[Stored data entries]
━━━━━━

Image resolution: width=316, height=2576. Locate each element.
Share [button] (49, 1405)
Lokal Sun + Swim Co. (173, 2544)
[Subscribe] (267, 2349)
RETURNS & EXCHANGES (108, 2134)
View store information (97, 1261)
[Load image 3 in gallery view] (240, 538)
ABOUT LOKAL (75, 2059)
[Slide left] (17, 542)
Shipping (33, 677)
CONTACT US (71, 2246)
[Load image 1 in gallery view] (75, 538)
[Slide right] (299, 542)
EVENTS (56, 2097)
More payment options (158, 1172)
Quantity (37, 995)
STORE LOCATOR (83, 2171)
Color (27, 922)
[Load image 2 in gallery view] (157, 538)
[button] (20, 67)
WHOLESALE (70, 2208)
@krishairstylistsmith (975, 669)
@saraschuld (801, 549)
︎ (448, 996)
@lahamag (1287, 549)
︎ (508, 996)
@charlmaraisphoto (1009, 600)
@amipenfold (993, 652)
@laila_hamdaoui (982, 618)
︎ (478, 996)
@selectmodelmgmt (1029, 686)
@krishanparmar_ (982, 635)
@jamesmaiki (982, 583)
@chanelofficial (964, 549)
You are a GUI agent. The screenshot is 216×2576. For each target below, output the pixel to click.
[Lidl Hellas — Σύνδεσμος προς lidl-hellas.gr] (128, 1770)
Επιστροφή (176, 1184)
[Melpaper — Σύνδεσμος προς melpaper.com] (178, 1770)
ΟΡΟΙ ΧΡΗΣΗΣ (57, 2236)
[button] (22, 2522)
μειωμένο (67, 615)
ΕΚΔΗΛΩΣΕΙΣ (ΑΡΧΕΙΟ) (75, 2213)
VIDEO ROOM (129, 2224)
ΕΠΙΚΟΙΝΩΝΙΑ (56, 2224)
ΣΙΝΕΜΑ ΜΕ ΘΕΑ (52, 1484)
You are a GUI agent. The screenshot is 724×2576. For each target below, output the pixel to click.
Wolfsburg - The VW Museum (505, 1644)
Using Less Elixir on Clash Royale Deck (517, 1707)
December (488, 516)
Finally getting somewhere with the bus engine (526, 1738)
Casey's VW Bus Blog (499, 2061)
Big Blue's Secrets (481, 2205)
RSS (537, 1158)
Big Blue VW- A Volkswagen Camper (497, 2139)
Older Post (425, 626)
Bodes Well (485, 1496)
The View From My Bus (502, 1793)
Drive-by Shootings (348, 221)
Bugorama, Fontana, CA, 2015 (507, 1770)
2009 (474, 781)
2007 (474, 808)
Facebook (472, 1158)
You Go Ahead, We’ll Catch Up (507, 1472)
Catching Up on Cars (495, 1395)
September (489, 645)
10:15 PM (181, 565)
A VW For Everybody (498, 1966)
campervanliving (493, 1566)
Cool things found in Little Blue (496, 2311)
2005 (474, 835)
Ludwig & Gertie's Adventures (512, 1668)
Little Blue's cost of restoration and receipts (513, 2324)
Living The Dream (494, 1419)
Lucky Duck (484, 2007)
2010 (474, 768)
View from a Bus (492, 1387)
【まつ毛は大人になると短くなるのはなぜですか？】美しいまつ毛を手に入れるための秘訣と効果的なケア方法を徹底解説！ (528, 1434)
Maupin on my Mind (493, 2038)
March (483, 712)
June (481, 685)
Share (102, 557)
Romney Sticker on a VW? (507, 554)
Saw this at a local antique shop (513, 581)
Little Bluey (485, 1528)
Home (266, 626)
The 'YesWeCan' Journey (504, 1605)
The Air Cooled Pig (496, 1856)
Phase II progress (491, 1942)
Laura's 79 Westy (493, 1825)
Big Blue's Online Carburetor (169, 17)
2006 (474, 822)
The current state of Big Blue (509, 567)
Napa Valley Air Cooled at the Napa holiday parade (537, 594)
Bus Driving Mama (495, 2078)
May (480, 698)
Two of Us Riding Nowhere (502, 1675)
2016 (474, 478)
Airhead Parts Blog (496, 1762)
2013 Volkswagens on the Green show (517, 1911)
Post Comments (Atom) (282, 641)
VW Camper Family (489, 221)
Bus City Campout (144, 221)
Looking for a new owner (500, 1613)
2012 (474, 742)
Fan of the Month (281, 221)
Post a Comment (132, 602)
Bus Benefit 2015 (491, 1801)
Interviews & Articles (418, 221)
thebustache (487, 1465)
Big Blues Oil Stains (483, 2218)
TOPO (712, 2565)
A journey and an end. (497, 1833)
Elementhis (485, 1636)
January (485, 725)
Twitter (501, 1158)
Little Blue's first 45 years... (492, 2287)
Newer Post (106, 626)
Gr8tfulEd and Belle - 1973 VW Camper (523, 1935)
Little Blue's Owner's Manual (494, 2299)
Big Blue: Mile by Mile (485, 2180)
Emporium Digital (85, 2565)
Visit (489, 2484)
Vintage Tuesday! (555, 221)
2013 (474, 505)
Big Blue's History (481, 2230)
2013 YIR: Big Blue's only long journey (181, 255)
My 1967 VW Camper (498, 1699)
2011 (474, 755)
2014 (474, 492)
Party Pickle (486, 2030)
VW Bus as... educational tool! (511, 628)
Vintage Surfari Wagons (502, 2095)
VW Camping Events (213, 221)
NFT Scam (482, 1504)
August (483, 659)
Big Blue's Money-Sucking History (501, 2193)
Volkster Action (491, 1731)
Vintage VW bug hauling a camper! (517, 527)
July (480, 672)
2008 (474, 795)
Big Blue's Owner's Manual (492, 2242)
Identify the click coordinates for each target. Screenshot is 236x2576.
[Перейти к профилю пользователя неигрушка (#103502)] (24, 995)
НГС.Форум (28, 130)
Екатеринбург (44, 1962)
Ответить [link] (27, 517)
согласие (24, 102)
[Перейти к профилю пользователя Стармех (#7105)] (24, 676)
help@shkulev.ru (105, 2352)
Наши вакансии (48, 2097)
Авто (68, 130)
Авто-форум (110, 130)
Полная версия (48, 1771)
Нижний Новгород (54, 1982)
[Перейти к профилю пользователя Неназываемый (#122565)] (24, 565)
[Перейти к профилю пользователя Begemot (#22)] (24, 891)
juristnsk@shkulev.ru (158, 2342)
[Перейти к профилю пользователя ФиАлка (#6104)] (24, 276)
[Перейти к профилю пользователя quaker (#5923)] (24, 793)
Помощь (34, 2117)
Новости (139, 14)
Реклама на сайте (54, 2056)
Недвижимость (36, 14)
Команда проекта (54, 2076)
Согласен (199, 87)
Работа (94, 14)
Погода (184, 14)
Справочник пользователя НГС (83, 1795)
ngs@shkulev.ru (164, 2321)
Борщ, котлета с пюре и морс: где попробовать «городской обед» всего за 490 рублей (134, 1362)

━━━━━━

▶ [Activity]: Can you repeat, word for word, every line above from the one containing "Share [button] (49, 1405)" down to the one containing "ΣΙΝΕΜΑ ΜΕ ΘΕΑ (52, 1484)", including both?

▶ [Answer box]:
Share [button] (49, 1405)
Lokal Sun + Swim Co. (173, 2544)
[Subscribe] (267, 2349)
RETURNS & EXCHANGES (108, 2134)
View store information (97, 1261)
[Load image 3 in gallery view] (240, 538)
ABOUT LOKAL (75, 2059)
[Slide left] (17, 542)
Shipping (33, 677)
CONTACT US (71, 2246)
[Load image 1 in gallery view] (75, 538)
[Slide right] (299, 542)
EVENTS (56, 2097)
More payment options (158, 1172)
Quantity (37, 995)
STORE LOCATOR (83, 2171)
Color (27, 922)
[Load image 2 in gallery view] (157, 538)
[button] (20, 67)
WHOLESALE (70, 2208)
@krishairstylistsmith (975, 669)
@saraschuld (801, 549)
︎ (448, 996)
@lahamag (1287, 549)
︎ (508, 996)
@charlmaraisphoto (1009, 600)
@amipenfold (993, 652)
@laila_hamdaoui (982, 618)
︎ (478, 996)
@selectmodelmgmt (1029, 686)
@krishanparmar_ (982, 635)
@jamesmaiki (982, 583)
@chanelofficial (964, 549)
You are a GUI agent. The screenshot is 216×2576. For each target below, output the pixel to click.
[Lidl Hellas — Σύνδεσμος προς lidl-hellas.gr] (128, 1770)
Επιστροφή (176, 1184)
[Melpaper — Σύνδεσμος προς melpaper.com] (178, 1770)
ΟΡΟΙ ΧΡΗΣΗΣ (57, 2236)
[button] (22, 2522)
μειωμένο (67, 615)
ΕΚΔΗΛΩΣΕΙΣ (ΑΡΧΕΙΟ) (75, 2213)
VIDEO ROOM (129, 2224)
ΕΠΙΚΟΙΝΩΝΙΑ (56, 2224)
ΣΙΝΕΜΑ ΜΕ ΘΕΑ (52, 1484)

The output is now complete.